Before dealing with the question itself. let's get THIS misconception out of the way. I believe the source of the misconception is that gnucash provides example "skeleton" books with typical accounts in the CoA under asset. liability, equity, income, expense, etc. Except these examples don't happen to have sub accounts under equity and that might be the source of the misconception that you couldn't have such accounts
For example, suppose the entity is a partnership with three partners, A, B, and C. A contributed $10,000 of the capital, B $5000, and C $5000 of "goodwill".
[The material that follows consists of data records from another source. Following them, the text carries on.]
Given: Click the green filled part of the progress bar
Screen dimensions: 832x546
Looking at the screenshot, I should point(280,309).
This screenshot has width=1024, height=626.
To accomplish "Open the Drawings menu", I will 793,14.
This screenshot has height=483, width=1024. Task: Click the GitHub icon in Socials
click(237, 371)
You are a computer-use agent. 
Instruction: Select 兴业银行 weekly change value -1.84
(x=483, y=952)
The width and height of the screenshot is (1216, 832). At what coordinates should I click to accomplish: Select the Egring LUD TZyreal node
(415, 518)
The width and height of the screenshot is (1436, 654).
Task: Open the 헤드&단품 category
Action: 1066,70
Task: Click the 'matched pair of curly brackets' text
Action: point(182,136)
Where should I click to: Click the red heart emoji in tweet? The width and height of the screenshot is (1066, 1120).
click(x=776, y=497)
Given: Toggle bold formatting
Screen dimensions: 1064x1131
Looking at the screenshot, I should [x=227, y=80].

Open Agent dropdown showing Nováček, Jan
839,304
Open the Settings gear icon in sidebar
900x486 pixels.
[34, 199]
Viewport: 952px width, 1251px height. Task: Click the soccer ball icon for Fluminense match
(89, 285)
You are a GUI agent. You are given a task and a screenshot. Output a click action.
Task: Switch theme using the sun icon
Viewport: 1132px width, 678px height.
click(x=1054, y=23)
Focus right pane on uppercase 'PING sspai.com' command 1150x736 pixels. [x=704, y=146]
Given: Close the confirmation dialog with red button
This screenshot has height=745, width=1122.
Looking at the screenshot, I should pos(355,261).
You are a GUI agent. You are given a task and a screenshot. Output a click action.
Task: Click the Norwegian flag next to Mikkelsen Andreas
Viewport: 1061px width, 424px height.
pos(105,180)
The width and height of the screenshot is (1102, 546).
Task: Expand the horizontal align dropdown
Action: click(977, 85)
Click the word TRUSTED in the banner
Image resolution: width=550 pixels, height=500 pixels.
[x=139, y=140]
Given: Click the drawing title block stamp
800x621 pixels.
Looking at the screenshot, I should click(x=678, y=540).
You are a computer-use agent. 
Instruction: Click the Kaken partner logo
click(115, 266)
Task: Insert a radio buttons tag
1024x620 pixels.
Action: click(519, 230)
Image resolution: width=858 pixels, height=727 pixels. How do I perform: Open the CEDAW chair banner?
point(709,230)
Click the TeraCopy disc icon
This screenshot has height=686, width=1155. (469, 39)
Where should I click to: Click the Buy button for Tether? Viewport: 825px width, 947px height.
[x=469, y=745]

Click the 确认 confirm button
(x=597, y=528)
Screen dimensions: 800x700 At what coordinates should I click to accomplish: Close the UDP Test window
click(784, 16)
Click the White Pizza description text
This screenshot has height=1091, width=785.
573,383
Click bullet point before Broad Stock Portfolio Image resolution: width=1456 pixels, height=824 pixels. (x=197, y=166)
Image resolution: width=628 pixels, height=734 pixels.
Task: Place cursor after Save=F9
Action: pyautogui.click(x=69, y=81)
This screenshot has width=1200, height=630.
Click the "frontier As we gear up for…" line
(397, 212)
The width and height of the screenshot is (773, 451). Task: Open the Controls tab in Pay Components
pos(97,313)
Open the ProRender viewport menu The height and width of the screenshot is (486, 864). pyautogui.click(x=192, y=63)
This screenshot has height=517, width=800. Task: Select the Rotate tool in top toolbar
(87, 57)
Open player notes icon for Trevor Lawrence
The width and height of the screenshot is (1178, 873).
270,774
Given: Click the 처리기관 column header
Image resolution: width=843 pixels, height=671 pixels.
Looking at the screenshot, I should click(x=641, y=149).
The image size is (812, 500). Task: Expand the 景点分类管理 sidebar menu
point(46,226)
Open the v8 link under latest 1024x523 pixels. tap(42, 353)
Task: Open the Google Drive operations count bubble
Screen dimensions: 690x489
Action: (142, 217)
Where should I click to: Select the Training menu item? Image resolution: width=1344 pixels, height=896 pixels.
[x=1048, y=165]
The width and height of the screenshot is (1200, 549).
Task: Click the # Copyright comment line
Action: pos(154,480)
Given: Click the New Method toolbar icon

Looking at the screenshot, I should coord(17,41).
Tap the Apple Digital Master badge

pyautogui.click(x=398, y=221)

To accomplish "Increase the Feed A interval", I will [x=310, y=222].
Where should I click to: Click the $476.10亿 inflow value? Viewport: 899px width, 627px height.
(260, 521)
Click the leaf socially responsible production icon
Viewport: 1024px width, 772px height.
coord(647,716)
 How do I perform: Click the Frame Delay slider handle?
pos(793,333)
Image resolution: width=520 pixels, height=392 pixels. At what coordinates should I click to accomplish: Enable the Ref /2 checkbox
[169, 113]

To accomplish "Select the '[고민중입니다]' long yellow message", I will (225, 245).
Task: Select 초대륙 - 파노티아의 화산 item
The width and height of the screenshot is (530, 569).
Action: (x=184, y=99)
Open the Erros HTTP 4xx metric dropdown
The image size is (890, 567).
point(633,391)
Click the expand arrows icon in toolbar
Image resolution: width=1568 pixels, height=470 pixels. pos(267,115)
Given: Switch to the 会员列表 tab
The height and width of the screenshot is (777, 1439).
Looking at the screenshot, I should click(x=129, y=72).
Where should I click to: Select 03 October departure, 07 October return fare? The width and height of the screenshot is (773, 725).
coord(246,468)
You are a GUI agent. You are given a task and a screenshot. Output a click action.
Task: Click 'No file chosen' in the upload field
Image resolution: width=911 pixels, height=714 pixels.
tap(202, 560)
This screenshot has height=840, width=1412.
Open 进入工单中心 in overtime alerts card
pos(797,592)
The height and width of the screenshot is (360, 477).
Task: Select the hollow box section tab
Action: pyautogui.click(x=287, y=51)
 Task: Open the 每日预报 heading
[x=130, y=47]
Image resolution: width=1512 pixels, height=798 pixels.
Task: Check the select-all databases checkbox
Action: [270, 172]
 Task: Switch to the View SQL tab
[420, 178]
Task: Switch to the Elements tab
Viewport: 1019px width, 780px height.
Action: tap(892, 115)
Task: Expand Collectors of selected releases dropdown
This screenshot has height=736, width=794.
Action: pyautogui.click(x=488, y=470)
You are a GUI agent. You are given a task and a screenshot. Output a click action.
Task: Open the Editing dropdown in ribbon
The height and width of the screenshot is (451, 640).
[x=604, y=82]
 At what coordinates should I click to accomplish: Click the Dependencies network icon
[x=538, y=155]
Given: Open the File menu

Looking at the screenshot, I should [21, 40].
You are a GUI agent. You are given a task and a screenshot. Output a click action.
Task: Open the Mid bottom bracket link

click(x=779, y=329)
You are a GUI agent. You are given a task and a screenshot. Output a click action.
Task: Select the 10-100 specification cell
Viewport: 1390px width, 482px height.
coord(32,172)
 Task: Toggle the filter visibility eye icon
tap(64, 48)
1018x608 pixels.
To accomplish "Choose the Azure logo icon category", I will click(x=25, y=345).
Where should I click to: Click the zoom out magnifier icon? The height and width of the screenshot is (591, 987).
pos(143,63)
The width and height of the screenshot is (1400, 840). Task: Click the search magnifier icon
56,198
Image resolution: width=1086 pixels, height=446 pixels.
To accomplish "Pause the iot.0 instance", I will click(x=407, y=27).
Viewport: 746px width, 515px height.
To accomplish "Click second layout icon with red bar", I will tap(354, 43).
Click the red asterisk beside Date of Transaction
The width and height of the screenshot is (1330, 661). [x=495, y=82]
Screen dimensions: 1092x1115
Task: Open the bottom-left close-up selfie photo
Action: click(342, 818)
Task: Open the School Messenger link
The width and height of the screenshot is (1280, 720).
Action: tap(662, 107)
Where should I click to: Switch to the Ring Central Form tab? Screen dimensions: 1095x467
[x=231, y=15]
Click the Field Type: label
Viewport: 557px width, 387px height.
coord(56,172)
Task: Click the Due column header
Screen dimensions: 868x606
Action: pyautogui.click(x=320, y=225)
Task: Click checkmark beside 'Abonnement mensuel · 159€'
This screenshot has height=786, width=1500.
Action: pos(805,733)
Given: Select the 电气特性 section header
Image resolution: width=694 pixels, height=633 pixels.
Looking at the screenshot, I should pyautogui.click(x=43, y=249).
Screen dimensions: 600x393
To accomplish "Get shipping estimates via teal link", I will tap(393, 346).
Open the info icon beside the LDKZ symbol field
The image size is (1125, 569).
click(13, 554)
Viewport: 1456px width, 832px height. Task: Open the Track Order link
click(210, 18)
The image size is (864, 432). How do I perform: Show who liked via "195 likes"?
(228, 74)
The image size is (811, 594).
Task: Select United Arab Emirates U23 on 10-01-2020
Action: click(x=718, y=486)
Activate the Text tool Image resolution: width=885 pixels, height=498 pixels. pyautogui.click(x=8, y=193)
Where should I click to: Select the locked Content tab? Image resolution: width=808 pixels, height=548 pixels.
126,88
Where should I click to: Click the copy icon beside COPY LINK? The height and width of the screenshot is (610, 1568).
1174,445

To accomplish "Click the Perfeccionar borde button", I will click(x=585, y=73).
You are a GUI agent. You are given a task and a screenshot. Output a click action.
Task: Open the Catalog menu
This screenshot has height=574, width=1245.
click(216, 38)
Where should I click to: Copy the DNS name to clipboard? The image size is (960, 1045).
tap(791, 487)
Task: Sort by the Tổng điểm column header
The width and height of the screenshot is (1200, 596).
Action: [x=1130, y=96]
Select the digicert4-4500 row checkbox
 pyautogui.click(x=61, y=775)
Then under equity you would have accounts for partner A, Partner B, and partner C. Best done not using the initial value wizard but an explicit transaction debiting bank $15,000 and goodwill %5000 (goodwill is considered an asset of the intangible sort) and crediting partnerA $10,000 partnerB $5000 and partnerC %$5000. After this transaction, total assets would be $20,000, total liabilities 0, and total equity $20,000
In other words, gnucash has in your CoA the accounts that YOU choose to put there according to your needs. Gnucash doesn't have or not have particular accounts except in the sense that example skeletons are provided for the use of beginners.
Michael D Novack _______________________________________________ gnucash-user mailing list [email protected] To update your subscription preferences or to unsubscribe: https://lists.gnucash.org/mailman/listinfo/gnucash-user ----- Please remember to CC this list on all your replies. You can do this by using Reply-To-List or Reply-All.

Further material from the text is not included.